Frequently asked questions
How do I test my contact form before launch?
Do two things. First, walk the form on a real browser — fill it, submit it, and confirm the success state renders and the submit request returned 2xx; a free 60-second audit does this automatically. Second — and this is the part no external tool can do for you — send one real test message and confirm it lands in the destination inbox, not the spam folder. The form submitting and the email arriving are two separate things, and the second is where most contact forms silently fail.
Why am I not receiving my contact form submissions?
Almost always because the form submits fine but the notification email never leaves the server or never passes spam filters. The usual causes: the host disabled the default mail function, the domain is missing valid SPF, DKIM, or DMARC records, the host throttled outbound mail after sensing a traffic spike, or the message is being spam-foldered. The form looks like it worked — the success message shows — but nothing reached you. Send a test message and trace it: if it's in spam, fix your email authentication records; if it's nowhere, your send path is broken.
Can an automated tool test a contact form?

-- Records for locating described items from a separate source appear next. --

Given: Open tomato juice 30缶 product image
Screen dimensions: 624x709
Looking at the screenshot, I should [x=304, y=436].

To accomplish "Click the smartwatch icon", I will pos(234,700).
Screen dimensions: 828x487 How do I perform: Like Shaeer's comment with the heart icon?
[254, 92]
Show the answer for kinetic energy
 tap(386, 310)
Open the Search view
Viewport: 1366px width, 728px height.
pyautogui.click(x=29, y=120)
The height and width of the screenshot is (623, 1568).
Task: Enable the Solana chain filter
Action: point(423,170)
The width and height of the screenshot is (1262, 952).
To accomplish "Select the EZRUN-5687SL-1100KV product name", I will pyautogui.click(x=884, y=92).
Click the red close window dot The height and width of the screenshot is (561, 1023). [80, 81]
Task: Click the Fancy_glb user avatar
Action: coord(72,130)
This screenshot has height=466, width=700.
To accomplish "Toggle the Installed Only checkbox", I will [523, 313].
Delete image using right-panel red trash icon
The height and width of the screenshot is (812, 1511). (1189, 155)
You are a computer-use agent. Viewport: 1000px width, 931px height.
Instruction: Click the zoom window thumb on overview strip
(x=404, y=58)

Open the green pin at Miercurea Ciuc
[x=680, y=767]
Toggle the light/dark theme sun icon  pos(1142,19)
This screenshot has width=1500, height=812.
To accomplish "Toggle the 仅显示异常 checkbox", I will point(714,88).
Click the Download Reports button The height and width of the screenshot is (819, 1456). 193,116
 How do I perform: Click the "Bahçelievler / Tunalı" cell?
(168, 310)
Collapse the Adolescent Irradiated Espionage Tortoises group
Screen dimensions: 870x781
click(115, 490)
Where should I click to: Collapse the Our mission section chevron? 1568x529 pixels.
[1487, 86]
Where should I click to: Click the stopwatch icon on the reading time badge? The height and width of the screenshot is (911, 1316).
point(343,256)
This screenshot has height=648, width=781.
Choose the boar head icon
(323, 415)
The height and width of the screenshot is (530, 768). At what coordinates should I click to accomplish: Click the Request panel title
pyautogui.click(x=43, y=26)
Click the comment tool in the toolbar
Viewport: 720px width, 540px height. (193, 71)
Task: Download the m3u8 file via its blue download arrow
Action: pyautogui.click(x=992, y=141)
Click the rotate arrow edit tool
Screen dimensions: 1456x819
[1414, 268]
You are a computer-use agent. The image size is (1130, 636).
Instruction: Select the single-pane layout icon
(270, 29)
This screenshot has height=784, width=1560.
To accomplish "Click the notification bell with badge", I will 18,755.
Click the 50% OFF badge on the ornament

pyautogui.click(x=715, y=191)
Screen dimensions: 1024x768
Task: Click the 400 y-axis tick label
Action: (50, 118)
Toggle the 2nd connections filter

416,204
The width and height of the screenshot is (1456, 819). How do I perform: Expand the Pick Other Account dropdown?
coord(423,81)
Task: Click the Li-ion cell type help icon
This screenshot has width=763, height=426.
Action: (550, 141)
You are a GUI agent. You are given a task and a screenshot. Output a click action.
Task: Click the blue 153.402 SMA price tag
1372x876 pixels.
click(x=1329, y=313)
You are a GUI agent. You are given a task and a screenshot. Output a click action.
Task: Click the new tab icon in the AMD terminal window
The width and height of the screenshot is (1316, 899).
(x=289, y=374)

Yes, up to a point. An external tool can open the form on a real browser, fill it, submit it, and verify the request succeeded and the confirmation state rendered — and deterministic checks can catch a form with no submit button, an email field that isn't typed for validation, or unlabeled fields that browsers can't autofill. What an external black-box tool cannot do is confirm the notification email actually arrived in your inbox, because that happens server-side and in a mailbox it can't see. That last step is yours.
What should a contact form do when a user submits it?
Three things, all observable: validate the input and show a clear inline error if something's wrong, post to a working endpoint that returns a 2xx, and render an explicit success state so the visitor knows it worked. Behind the scenes a notification email (and ideally an auto-reply) should fire. If any of the visible three is missing, visitors double-submit or assume failure and leave; if the email half is missing, you lose the lead without ever knowing it existed.